In the work, over 40 studies measured people’s perceptions about their financial situations and recent purchases. Whether they bought a material object or an experience, and whether they paid $100 or $1,000, the results were consistent: people who felt financial pressure experienced less “purchase happiness.”

Feeling financially constrained refers to a person’s perceptions about their financial situation and affects people of all socioeconomic circumstances, the authors said.


Illustration by Ryan Gaucher/ Duke University's Fuqua School of Business

With gas at record highs and government unwilling to lower the taxes that increase as the base cost goes up, landlords forbidden from evicting tenants, making only the most credit-worthy able to rent homes, and products from milk to toothpaste less available because policymakers demand $15 an hour wages while capping end prices, financial insecurity is high. That is felt across the financial ecosystem and in defiance of government claims that unemployment is low so things are good. For example, in one study, the researchers analyzed online reviews from the website Yelp for the 15 largest restaurant chains across the U.S., examining data for more than 850 eateries in 15 big cities. Next, they used U.S. survey data to identify zip codes in which people reported financial stress. They found that people who visited restaurants in zip codes where residents felt more financial stress also wrote worse reviews, said Dias, lead author of the research.

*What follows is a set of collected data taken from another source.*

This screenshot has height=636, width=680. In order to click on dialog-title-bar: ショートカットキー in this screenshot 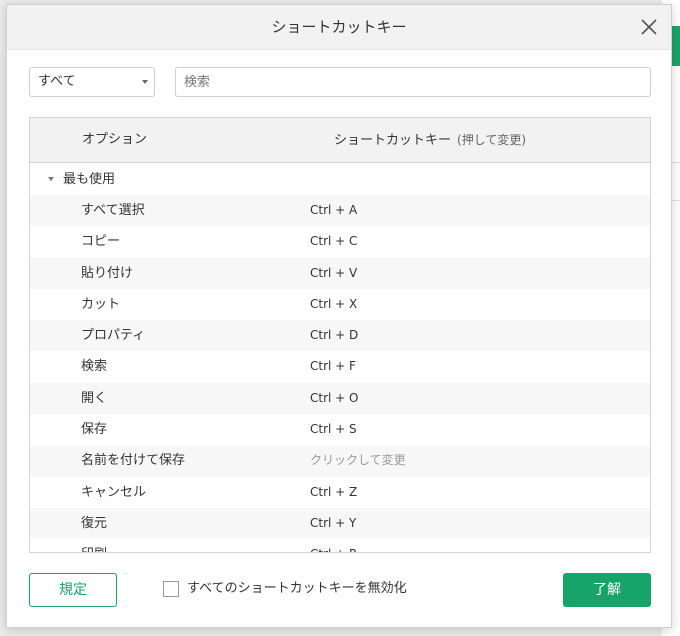, I will do `click(339, 28)`.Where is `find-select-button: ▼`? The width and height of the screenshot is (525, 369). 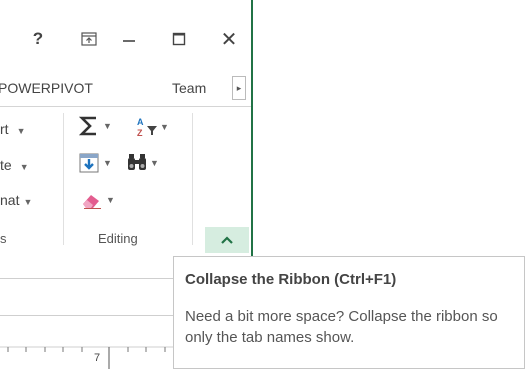
find-select-button: ▼ is located at coordinates (142, 163).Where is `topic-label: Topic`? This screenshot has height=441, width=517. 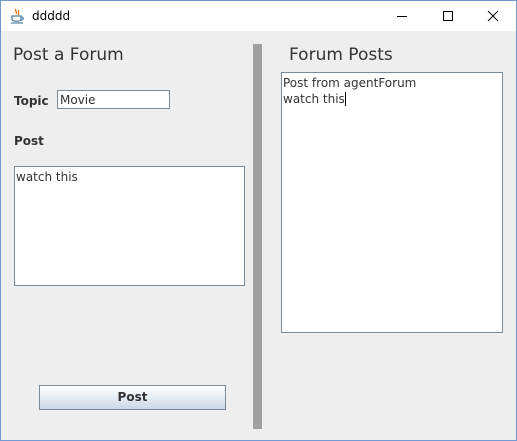
topic-label: Topic is located at coordinates (32, 101).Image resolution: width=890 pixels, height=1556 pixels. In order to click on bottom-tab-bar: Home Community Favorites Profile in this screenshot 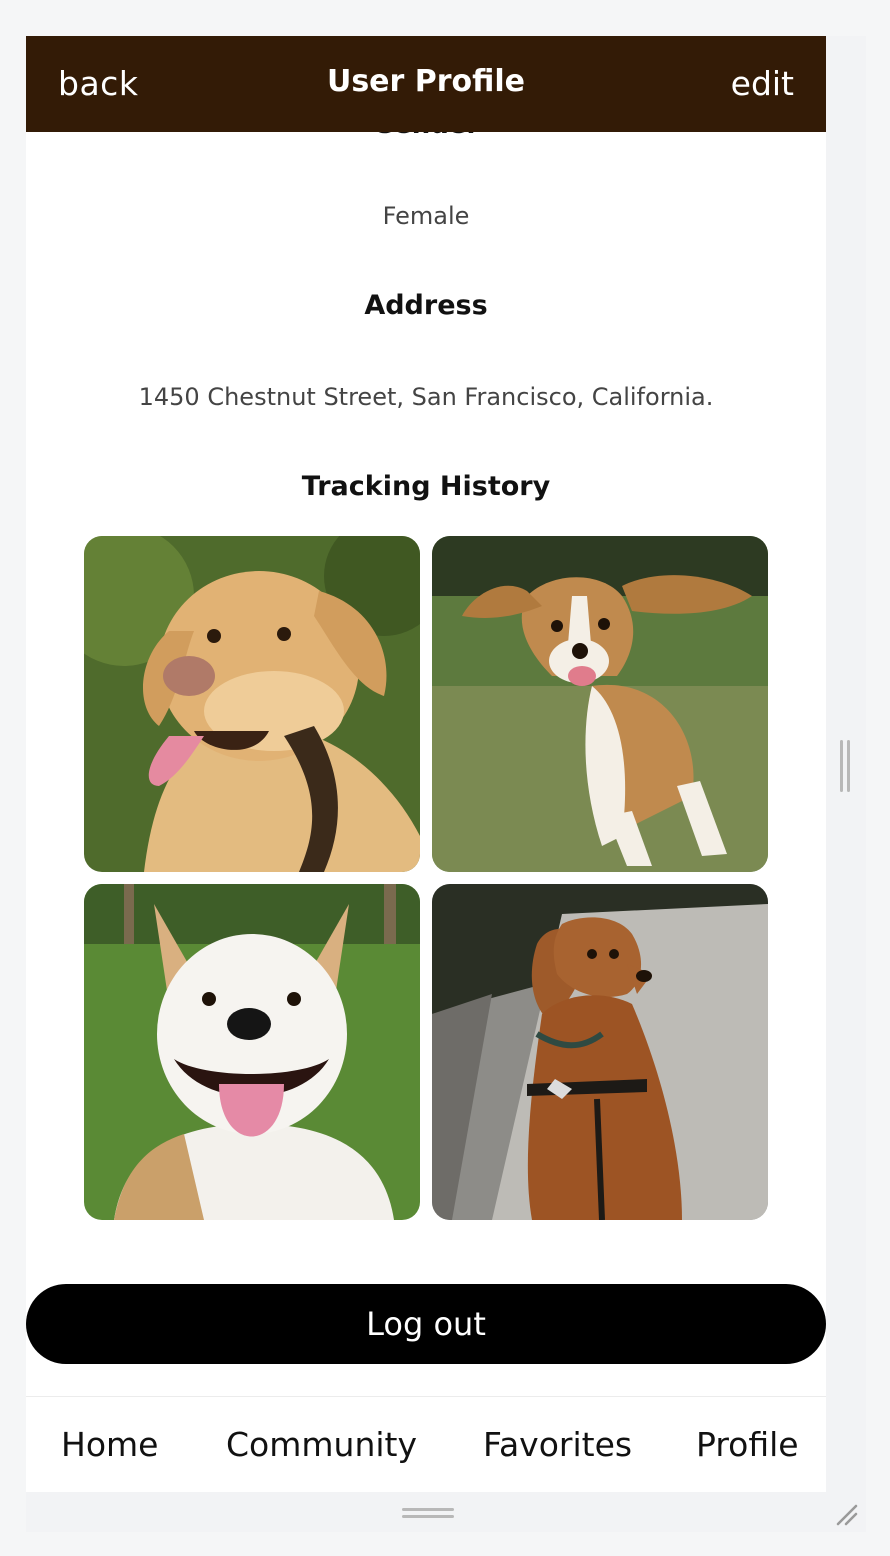, I will do `click(426, 1444)`.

In other experiments, the authors tested whether they could induce feelings of financial constraint by asking people to reflect on the financial stressors in their life. Indeed, people could be prompted to feel more constrained, and as a result, those people were less happy with their purchases and wrote less positive reviews.

Rising costs due to runaway inflation suggests consumers may face even more financial stress in the coming months. This added financial pressure could compel more “compensatory consumption,” or the act of buying things not solely for their function or purpose, but because the buyer believes the item will compensate for a deficit in another area of their life. People who are financially constrained are more likely to buy things to improve their happiness, but what happens is precisely the opposite.

However, financially constrained consumers could get more happiness from their purchases: by planning.